▶ [EXERCISE TASKS]:
• A. In the article on pistachios and heart health, reproduce word for word the passage starting at "The researchers examined" and ending at "elevated cholesterol levels.".
• B. According to the pistachio study article, who led the study?
• C. Write the next part of the article on pistachios and heart health, picking up after its final sentence.

▶ [TEXT BLOCK]:
· · · · ·
Snacking on pistachios can prove beneficial in reducing inflammation, which is one of the prominent cardiovascular disease (CVD) risk factors, according to a new study.
The study, led by Dr. Penny Kris-Etherton from Penn State University's Department of Nutritional Sciences, has revealed that pistachios can significantly improve cardiovascular health by reducing inflammation.
The researchers examined the effects of pistachios on various CVD risk factors including cholesterol, blood pressure and the genetic expression of various genes related to inflammation.
They conducted randomised control trials over 28 healthy men and women between 30-70 years and had a slightly elevated cholesterol levels.
It tested three cholesterol-lowering diets, one without pistachio consumption and two with varied levels of pistachios in relation to total caloric intake.
All diets provided the same amount of saturated fat and cholesterol, but different amounts of unsaturated fat delivered by pistachios. They were given the same diet for two weeks, which served as a baseline before the test diets began.
"Pistachios contain many important nutrients that contribute to their positive effect on health. Every new study adds another piece to the puzzle of how eating pistachios may benefit heart health," said Dr. Constance Geiger, nutrition expert for the Western Pistachio Association (WPA).
· · · · ·
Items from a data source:

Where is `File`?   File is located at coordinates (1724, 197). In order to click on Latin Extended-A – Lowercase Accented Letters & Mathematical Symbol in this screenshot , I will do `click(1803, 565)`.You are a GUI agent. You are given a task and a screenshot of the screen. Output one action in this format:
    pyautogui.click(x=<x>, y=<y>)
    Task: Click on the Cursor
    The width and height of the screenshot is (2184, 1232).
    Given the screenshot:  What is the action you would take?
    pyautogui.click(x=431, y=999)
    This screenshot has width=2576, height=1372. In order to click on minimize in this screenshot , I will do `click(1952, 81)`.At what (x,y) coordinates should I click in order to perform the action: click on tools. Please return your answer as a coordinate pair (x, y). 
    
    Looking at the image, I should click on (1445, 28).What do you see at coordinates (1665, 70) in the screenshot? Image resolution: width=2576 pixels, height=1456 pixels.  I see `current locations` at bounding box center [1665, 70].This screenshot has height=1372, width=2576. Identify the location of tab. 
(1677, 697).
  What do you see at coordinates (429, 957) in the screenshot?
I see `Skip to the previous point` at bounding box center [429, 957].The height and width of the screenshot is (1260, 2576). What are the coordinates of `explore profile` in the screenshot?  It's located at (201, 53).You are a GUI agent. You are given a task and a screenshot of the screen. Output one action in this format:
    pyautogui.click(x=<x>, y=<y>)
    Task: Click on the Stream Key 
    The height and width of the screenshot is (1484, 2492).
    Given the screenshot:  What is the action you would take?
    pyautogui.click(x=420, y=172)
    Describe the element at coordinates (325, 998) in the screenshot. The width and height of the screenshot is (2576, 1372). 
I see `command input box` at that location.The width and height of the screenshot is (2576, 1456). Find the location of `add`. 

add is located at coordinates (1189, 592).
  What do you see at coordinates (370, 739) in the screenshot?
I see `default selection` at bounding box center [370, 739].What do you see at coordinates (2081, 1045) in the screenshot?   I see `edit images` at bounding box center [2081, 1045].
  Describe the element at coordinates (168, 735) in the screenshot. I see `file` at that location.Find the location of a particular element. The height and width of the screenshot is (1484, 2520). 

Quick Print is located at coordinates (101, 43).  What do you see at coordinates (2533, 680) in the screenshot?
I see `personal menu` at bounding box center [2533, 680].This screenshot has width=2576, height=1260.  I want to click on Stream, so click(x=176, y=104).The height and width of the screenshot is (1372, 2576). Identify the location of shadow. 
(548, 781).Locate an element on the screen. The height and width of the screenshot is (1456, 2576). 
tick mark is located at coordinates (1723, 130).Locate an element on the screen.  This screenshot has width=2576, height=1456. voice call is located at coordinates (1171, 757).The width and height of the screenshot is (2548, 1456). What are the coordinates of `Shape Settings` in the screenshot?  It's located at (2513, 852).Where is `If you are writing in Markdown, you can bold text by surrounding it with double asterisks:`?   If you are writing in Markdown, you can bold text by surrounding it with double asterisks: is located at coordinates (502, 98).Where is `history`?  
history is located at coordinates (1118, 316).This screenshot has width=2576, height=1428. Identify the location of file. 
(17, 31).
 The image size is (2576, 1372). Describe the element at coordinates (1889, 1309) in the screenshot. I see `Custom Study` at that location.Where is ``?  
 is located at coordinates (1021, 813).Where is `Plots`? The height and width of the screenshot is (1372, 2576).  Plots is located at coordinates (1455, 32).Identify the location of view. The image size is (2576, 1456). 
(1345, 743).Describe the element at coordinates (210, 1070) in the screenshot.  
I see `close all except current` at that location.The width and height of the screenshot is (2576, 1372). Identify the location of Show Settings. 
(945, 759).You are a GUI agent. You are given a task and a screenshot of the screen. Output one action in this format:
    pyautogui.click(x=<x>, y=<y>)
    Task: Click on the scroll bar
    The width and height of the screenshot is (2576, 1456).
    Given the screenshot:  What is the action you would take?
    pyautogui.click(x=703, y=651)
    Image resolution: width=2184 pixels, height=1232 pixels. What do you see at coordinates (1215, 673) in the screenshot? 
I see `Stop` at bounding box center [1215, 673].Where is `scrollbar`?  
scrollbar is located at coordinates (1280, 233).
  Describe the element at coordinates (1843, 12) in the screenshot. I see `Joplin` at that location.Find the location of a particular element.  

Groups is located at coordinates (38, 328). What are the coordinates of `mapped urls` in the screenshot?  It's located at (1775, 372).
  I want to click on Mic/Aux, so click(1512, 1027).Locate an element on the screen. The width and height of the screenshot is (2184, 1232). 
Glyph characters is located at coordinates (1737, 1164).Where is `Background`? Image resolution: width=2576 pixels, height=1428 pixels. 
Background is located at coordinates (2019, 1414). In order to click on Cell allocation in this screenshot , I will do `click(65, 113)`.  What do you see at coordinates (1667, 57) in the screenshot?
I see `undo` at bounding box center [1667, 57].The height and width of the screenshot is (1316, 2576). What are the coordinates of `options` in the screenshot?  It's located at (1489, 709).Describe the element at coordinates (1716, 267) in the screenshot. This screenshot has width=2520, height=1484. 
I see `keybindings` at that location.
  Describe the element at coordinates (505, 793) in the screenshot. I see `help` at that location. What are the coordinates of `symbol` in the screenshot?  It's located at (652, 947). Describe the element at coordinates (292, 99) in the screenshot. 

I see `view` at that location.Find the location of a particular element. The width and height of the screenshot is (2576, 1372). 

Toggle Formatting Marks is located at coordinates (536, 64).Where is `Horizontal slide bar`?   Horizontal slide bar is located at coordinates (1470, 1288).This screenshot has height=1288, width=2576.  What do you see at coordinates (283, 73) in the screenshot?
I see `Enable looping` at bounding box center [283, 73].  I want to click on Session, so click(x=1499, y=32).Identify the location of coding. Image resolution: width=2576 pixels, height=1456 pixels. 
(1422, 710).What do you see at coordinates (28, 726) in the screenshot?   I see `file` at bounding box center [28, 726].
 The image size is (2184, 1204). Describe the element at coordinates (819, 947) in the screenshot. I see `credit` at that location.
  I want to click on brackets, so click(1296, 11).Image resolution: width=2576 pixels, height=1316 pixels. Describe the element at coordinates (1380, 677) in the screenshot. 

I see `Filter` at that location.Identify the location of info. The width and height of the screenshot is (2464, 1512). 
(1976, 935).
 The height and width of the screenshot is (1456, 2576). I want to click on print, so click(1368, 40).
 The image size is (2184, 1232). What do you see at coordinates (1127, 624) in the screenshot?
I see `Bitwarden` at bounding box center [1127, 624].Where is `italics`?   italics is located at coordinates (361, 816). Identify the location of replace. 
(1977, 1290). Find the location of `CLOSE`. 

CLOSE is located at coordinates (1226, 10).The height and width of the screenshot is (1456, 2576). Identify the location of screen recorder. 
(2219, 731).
· · · · ·
▶ [RESPONSES]:
• A.
The researchers examined the effects of pistachios on various CVD risk factors including cholesterol, blood pressure and the genetic expression of various genes related to inflammation.
They conducted randomised control trials over 28 healthy men and women between 30-70 years and had a slightly elevated cholesterol levels.

• B. Dr. Penny Kris-Etherton from Penn State University's Department of Nutritional Sciences.

• C.
At the end of each study period, cells were isolated from all subjects and genetic expression of inflammation markers was measured.
The findings revealed that cholesterol levels, a prominent risk factor for CVD, improved with pistachio consumption. Moreover, it also significantly reduced inflammation at the cellular level.
"Reducing inflammation at the cellular level is an important finding as it may be a more specific marker of inflammatory status than blood markers, which are general indicators of inflammation in the body," said Dr. Sarah Gebauer, Penn State University.
"We are truly excited about these results and what they mean for those at risk for cardiovascular disease," she added.
Previous studies have also shown that eating pistachios can reduce the body's response to the stresses of everyday life and when taken with some high carbohydrate food can significantly reduce high blood sugar levels.
The study will be presented this week at the Experimental Biology Conference in San Diego.